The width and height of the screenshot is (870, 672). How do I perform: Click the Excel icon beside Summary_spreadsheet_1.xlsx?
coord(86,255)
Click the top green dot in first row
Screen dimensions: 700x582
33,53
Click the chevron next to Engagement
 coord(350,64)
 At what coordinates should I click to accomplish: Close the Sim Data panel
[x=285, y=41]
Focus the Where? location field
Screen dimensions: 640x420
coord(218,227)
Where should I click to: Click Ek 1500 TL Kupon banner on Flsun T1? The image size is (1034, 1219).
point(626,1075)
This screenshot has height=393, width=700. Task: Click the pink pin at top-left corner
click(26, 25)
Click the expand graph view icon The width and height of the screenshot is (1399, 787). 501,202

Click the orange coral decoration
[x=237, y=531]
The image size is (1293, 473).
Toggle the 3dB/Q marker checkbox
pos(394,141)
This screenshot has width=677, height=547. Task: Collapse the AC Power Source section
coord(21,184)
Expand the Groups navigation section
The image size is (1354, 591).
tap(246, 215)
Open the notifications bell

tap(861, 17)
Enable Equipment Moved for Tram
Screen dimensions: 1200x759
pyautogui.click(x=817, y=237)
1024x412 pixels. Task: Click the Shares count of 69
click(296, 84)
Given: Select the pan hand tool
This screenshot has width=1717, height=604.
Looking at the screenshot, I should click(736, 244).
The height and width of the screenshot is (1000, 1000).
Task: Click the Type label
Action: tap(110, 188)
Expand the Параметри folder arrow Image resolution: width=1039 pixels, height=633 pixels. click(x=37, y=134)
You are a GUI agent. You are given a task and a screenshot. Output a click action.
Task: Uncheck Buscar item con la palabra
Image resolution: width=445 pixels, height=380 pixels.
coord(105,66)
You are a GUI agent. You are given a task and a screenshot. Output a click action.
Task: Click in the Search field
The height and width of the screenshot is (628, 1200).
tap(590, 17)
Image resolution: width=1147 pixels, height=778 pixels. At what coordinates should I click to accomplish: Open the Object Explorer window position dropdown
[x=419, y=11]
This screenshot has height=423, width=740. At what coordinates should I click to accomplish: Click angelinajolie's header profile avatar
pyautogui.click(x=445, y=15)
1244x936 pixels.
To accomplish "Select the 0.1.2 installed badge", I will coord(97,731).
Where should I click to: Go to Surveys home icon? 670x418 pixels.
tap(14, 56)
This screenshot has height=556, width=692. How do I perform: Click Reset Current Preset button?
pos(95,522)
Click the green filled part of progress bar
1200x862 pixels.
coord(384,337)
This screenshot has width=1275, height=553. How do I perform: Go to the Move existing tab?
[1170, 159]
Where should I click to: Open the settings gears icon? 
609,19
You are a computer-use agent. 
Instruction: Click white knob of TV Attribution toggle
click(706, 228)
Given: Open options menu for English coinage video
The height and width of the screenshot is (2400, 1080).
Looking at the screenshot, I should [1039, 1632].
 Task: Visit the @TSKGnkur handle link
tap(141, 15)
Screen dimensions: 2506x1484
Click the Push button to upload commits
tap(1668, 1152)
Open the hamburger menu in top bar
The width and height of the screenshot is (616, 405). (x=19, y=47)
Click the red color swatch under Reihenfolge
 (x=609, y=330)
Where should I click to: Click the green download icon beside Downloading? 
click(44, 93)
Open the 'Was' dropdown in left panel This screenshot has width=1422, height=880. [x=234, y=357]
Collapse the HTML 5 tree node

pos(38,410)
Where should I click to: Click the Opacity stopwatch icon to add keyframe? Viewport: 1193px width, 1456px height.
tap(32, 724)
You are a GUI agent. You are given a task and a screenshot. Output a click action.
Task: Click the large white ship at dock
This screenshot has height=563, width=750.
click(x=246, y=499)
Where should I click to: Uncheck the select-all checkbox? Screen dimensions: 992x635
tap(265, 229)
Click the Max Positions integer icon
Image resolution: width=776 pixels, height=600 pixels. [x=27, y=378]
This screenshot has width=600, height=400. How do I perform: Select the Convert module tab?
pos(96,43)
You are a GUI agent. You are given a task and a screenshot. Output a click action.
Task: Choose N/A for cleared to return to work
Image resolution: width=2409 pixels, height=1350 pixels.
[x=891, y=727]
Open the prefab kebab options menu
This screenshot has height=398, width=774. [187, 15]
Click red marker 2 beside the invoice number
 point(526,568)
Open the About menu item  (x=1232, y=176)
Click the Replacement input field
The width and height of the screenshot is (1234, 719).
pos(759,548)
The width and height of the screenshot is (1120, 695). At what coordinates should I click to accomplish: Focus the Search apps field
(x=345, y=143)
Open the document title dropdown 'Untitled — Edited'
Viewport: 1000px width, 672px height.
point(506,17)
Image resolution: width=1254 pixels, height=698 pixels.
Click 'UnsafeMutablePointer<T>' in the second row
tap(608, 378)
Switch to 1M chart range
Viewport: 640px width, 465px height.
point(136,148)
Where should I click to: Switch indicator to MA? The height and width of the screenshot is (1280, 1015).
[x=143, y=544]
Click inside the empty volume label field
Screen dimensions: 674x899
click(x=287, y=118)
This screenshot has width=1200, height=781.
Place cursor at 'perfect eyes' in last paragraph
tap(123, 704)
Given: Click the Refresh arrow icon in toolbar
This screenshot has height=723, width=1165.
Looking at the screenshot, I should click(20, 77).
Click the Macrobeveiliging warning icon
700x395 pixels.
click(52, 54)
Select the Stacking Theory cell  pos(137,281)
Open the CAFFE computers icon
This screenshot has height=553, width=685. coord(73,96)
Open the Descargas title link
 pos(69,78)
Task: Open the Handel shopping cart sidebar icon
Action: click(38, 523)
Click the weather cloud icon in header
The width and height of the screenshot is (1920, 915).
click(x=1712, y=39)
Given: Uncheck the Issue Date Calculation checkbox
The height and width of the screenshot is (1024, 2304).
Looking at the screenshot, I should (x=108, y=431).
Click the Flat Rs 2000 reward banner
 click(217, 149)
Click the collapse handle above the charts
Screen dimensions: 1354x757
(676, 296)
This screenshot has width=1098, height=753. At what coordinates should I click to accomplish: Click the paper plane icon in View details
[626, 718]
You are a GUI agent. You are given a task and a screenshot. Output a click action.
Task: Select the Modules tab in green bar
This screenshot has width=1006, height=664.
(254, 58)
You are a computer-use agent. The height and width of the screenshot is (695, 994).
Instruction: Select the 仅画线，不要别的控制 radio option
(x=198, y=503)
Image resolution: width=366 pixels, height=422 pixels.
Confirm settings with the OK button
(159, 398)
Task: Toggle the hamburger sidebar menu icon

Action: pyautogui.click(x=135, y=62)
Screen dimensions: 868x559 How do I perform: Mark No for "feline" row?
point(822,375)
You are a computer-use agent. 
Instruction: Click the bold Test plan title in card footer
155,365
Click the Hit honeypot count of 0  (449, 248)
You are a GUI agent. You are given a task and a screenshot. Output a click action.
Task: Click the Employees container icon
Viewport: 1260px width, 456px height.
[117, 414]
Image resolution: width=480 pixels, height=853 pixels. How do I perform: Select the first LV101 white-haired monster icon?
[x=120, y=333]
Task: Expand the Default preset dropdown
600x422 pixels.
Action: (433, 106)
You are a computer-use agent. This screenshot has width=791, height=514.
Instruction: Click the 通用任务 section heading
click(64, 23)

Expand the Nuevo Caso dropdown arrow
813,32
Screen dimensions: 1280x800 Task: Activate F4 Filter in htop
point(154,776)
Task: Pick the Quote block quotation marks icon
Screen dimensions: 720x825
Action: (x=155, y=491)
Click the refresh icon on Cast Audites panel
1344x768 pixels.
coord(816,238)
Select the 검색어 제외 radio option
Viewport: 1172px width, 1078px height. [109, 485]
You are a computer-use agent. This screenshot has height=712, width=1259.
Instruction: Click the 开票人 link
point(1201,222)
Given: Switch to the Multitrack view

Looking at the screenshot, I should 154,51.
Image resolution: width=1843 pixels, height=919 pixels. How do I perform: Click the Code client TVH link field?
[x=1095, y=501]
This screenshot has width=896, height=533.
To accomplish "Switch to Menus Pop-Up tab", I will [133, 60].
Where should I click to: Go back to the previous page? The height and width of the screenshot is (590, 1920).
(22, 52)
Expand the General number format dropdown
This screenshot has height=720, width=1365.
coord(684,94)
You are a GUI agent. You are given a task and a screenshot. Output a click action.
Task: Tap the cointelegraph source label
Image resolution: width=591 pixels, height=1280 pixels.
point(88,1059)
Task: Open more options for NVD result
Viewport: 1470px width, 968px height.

+===+

REQUIRED ACTION:
Those lines of the records that contain the string "item" should be identified and copied.

EXERCISE OUTPUT:
Task: Uncheck Buscar item con la palabra
Open the About menu item  (x=1232, y=176)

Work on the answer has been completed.